[Do this]:
Answer these questions about the forum thread below:
1. How much money was sent, and what payment was it meant to cover?
2. How long ago did the supposed affair happen?
3. In Schill's post, what gets more affection than Schill?

[Text segment]:
------------------------------------------------

I've often considered going home and taking charge to see if that's what the whole relationship has been missing. I bought a couple books "The Gifts of Imperfection" and "emotional bull...." to give me some ideas for dealing with it. 

The supposed affair 2.5 years ago is always on my mind, and the gut feeling has never went away. 

I actually don't answer any of her texts, calls or emails. She just keeps calling/texting/emailing. She did ask me yesterday for $200 as she couldn't cover the car payment which is also in my name. She's missed a couple in the past (which were eventually paid) but the bank told me the next one would count towards my credit. So I felt obligated to give her the $200. I just emailed it to her and said nothing else.


----------



## fml (Mar 26, 2012)

she just feels insecure and is a bit needy (i know I was calling my H like mad for 4 days after I asked him for a divore and he didnt return my calls) If you have not already just tell her that you need time to think and you will contact her when you are ready. Let her know that you still care for her but you just need some space and that she is not making anything better by stalking you. She is scared of losing you that is why she is doing this.


----------



## Schill (Dec 7, 2011)

Thanks fml.. I just feel like she doesn't have a nerve in her bone that gives a **** about me and only cares for what she is going through. 

In the past, I've told her that I don't think she cares enough and has been the heart of the issues we've had for the past 10 years. She says the right things to get me through all of it, but I'm tired of ringing the same bell over and over. 

The dog gets more affection than me, and I've told her this. She might change for a few days and then it always goes back. I tend to "live in my thoughts" so I don't always notice things too quickly.

------------------------------------------------

[Material supplied]:
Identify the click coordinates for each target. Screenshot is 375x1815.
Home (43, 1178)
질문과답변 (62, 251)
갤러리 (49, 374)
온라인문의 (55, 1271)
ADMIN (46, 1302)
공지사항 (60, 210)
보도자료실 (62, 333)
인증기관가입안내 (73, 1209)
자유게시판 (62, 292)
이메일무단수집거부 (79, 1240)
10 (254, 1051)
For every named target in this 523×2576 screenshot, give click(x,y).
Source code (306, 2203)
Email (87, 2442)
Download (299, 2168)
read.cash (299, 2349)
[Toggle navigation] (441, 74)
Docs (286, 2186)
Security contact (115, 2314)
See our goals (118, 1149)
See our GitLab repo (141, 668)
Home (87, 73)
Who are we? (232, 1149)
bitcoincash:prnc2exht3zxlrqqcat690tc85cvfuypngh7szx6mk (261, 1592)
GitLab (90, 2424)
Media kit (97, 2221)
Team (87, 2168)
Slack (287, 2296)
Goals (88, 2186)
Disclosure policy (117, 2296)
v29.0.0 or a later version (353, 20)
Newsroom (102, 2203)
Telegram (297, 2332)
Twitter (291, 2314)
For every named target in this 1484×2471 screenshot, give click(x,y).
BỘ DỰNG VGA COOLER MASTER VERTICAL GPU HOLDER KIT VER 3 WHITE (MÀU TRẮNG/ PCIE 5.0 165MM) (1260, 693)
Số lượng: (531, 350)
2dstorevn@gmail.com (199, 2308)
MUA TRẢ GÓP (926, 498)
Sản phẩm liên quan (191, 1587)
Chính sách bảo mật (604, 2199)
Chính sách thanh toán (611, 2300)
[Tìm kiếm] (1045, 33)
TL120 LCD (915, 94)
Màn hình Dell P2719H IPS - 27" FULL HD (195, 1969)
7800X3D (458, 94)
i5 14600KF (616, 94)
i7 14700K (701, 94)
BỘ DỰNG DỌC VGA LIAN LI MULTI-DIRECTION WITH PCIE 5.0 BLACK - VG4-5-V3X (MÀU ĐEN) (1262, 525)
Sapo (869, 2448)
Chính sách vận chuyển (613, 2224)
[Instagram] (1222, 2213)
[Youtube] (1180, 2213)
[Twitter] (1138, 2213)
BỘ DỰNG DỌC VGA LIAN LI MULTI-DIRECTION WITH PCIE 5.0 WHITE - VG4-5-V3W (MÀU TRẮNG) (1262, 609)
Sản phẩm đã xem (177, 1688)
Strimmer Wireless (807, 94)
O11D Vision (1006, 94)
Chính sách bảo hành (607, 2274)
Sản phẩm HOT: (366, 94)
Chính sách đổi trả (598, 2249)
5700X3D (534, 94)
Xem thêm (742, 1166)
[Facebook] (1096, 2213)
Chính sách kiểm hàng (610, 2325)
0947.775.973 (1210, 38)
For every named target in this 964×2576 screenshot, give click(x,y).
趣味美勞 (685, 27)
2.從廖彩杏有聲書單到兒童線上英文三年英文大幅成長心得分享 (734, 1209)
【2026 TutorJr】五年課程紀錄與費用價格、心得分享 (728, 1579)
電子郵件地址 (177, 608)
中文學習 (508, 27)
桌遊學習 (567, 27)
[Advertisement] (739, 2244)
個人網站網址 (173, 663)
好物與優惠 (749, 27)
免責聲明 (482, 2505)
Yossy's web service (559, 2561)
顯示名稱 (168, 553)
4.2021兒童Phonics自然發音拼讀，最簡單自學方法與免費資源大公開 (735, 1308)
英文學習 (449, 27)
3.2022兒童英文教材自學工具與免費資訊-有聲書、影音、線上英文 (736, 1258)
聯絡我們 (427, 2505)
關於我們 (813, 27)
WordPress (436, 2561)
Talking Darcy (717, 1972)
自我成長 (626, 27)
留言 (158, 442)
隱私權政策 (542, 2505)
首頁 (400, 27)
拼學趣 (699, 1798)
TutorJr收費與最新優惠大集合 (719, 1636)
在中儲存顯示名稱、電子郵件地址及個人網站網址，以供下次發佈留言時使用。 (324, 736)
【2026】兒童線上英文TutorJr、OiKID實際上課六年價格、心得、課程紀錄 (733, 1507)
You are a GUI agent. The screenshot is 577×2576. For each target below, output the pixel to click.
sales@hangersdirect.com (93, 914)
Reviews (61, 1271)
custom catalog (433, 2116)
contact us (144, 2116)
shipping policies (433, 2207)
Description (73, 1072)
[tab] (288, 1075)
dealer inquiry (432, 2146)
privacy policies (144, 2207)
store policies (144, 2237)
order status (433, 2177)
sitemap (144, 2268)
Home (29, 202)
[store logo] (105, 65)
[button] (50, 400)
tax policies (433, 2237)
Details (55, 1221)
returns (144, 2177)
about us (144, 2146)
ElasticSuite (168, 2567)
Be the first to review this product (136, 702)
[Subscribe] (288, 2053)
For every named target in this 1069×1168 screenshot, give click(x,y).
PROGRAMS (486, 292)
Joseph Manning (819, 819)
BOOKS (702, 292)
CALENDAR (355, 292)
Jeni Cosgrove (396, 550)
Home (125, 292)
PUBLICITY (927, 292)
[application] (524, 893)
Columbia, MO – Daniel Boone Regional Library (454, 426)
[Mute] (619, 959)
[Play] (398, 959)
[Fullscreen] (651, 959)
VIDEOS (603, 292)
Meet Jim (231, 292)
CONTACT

------------------------------------------------

[Solution for this task]:
1. $200, to cover the car payment.
2. 2.5 years ago.
3. The dog.